Grandparents grow old. Grandparents die. We wish for it to happen quickly, without the suffering, but how often is that? Most unlike my 90+-year-old great-grandfather with wooden leg pressed firmly to the floor announcing to Stella that he would be dying in a day or two. Two nights later he died in his sleep, entertaining his great grandchildren with stories and guitar at home one day, not alive the next. There wasn't the waiting, the wondering, the wishing that somehow it could be different. He went. And that was that.

We attended a burial on Saturday. Oak Grove Cemetery in Gloucester. Catholic burial. Short and probably what she would have wanted, but void of the essence of her, learning details from family later. Never knew that she cut and curled her own hair, explaining the length and the straightness at the end. Never knew that she accumulated--over how many years?-- $1400 in cash at the bottom of her dresser drawer. Bridge money? Or Cape Ann Savings Bank money? Or splurge money? Never knew that she had a fur coat that she didn't wear, that she strongly disliked the name McElligott, her maiden name, a name that we had been considering as a middle for our next born.

I talk to my children about death. Aidan, age four, says, "When a person dies they can't do things anymore and we can't see them." She makes it simple and is satisfied. Cole, age two, wants to know if he'll die when he gets sick. "I was dying last week," he says. I talk about how people get older, how their bodies stop working as well as they used to--and then the inevitable questions, "Do only old, sick people die? Will you die? Will I die?"

I am thinking about how to say goodbye. From here. 2300 miles away. I'm thinking about the time my brother and I visited their house in California, the one that she didn't want to leave. Went to four amusement parks in four days--Disneyland, Knott's Berry Farm, Universal Studios, Magic Mountain--I realize now, a labor of love on their part. My grandfather was alive then. He couldn't go on all of the rides because he'd had a heart attack at 40. But it didn't matter because he was there with us, laughing, panning for gold, eating the famous fried chicken and raspberry jam wearing that white cap of his, the one that he always wore to cover his disappearing or disappeared hair, my grandmother's hair perfect, same chocolaty brown color for as long as I have known her.
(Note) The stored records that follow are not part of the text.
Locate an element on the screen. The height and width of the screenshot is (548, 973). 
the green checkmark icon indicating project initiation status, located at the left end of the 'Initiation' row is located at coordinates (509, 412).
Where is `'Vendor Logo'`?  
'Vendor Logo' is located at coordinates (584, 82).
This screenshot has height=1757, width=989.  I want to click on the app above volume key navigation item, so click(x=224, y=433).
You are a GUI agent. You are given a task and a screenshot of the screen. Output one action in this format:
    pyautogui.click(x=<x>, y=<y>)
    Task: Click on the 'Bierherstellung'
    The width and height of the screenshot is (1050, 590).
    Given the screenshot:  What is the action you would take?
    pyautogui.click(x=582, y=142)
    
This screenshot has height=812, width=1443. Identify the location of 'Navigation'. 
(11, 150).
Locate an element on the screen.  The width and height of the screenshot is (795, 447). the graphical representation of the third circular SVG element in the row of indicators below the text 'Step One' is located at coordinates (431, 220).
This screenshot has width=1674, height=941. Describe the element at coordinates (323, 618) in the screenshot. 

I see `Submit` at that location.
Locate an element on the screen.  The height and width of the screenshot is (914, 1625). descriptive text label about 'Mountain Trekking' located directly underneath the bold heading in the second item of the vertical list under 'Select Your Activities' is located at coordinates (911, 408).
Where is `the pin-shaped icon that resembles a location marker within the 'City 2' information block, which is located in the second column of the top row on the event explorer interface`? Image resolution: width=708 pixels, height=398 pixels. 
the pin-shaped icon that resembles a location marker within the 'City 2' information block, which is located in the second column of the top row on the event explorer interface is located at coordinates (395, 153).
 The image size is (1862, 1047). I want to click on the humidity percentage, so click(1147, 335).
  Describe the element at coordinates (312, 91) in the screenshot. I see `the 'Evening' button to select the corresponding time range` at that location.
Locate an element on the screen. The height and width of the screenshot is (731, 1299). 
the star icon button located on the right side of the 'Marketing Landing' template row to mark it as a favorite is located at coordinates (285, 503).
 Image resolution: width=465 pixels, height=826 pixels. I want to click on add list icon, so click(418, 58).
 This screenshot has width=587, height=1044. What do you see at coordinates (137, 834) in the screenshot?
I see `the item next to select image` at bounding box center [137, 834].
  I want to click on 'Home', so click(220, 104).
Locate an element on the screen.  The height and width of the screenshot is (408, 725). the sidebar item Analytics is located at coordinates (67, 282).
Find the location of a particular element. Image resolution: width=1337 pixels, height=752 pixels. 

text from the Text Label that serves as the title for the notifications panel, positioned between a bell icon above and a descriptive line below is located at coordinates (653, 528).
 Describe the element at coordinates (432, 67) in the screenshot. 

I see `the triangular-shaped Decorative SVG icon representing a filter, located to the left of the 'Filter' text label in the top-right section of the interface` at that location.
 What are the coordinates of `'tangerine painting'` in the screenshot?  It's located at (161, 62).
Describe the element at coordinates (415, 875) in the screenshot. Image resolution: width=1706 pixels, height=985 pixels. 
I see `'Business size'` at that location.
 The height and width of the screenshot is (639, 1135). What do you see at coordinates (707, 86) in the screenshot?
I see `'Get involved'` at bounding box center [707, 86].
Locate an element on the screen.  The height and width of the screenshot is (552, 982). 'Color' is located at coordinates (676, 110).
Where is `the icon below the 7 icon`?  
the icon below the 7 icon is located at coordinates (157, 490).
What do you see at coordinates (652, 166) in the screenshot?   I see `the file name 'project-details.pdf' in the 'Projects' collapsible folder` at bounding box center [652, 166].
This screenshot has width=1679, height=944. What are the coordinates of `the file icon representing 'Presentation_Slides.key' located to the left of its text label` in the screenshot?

I want to see her. I think. I want to look into her eyes for recognition--of my memories. I want to hold her hand. I want to sit next to her and knit, tell her about the cotton yarn, the coldness of spring in Massachusetts, about the pansies that I will buy and plant in a bright, blue pot and place on our stone steps. I want to tell her about my babies, about the one who isn't born yet. I want to thank her for all of the cards and the dollar bills that she has sent and to tell her that I agree that "you can still buy something for a dollar." I want to say goodbye. And it's not about regret. It's not about wishing that I had said or had done--it's about being there, with her, before there is nothing left. It's about growing old, about death, about the realness of both. But mostly it's about love. I want to be there with her because she's my grandmother and I love her.